The Bechdel Cast does more than pick out a movie and decide whether or not the movie past the test. Instead, they use the test as a jumping off point to examine the female representation within a movie. The podcast is hosted by Jamie Loftus and Caitlin Durante, and somehow these two comedians have managed to ruin my all time favorite movies within a few days.
If I haven't brought it up enough, I love romantic comedies. Some make you laugh, cry, and for most girls they let you see your childhood fantasies portrayed on the big screen. However, we cannot avoid the fatal flaws these movies have- the lack of representation among women of different sizes, races, and ethnicities, or the questionable behavior are favorite characters display.
Take "Miss Congeniality" for example- my first introduction to the pageant world. Some of us might watch this movie and see a badass female FBI agent who goes undercover to stop a citizen terrorist.

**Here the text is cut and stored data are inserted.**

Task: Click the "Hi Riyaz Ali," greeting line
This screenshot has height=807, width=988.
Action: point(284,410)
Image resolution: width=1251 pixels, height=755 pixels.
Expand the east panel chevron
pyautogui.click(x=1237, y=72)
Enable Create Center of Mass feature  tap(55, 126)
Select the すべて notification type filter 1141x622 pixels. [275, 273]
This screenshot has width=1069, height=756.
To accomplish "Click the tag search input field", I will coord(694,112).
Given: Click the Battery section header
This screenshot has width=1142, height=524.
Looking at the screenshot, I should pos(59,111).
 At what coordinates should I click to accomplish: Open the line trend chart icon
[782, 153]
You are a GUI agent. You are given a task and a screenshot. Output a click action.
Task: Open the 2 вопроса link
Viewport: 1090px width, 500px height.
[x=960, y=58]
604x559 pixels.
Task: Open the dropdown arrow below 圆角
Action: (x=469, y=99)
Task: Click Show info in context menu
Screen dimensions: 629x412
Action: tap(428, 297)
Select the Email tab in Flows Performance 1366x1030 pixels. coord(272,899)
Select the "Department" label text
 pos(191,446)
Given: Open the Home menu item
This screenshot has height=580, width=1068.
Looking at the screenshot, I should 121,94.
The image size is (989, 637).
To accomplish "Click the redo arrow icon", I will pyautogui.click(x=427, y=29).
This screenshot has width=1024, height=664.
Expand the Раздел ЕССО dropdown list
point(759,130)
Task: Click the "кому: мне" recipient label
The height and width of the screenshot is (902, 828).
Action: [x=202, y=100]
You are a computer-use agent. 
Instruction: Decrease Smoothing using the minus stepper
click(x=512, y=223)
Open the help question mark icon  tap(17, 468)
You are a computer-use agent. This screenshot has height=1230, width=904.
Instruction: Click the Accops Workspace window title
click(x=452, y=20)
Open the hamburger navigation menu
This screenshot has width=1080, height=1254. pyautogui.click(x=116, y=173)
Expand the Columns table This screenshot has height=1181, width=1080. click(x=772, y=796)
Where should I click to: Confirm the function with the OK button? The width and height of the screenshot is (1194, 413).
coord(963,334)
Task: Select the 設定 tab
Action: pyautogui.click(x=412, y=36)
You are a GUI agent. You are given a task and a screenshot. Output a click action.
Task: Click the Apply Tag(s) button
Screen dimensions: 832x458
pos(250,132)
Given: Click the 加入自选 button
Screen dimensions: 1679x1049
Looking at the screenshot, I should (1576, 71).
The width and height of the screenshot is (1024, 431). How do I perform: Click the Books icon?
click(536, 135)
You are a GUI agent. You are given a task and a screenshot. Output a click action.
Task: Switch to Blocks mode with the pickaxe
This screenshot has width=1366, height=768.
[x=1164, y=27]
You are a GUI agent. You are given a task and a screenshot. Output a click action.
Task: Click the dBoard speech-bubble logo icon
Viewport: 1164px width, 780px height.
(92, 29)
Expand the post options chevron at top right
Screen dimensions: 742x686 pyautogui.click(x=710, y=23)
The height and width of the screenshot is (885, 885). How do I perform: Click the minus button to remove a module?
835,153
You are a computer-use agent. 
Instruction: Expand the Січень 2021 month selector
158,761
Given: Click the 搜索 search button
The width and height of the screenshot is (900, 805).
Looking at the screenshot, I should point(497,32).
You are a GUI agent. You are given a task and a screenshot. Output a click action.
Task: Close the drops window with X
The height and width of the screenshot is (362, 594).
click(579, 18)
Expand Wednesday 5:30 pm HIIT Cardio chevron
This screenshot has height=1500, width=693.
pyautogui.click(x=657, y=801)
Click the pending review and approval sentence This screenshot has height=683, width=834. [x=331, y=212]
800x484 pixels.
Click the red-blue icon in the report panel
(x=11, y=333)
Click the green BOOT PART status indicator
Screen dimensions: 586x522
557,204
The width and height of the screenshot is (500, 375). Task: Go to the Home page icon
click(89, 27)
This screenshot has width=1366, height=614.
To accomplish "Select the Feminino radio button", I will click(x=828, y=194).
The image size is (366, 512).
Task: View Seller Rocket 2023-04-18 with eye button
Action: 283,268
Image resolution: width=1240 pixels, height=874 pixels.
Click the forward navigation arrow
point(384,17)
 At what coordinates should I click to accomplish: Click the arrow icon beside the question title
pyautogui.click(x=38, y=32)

But let's take a step back and reconsider this movie with a new set of glasses. We have Sandra Bullock, a beautiful actress who spends the first half of the movie getting criticized because of the way she looks. Her fellow agents blatantly call her ugly, smack her "ass" (hello work harassment post #MeToo) and then puts up with an older man saying calling her atrocious.
Of course, our favorite Gracie Hart is not entirely innocent. Remember that scene with the pizza in the workout room? The other pageant girls claim they can't have pizza and bear to which Gracie responds "It's lite beer, and she's gonna throw it up anyway." Yes, this might be a joke but why would she call attention to her "best friend's" eating disorder. Let's not forget where she gets Rhode Island completely drunk they have to carry her home.
Now let's talk about Eric, a man who insults Gracie throughout the entire film and then abandons her when she sticks up for what she thinks is right. Does he have a good character arc, yes? But that doesn't make him any less of a chauvinist.
Frankly, I still love this movie and it will always be one of my favorites. However, I do not know if I can watch it with the same set of eyes I did before listening to the podcast. Even though this movie did pass the Bechdel test, Jamie and Caitlin pointed out the representation of a female villain and whether Gracie could overpower a male villain. Of course, for us fans, we know she can because of the sequel. Other movies which the podcast has covered include "She's the Man," "Mama Mia", "Crazy Rich Asians," and "Sleepless in Seattle."
If you love these movies, you might not be heartbroken listening to your favorite movies. However, if you are involved in the media in any way, it will open your eyes to gender inequality and female representation in the film industry.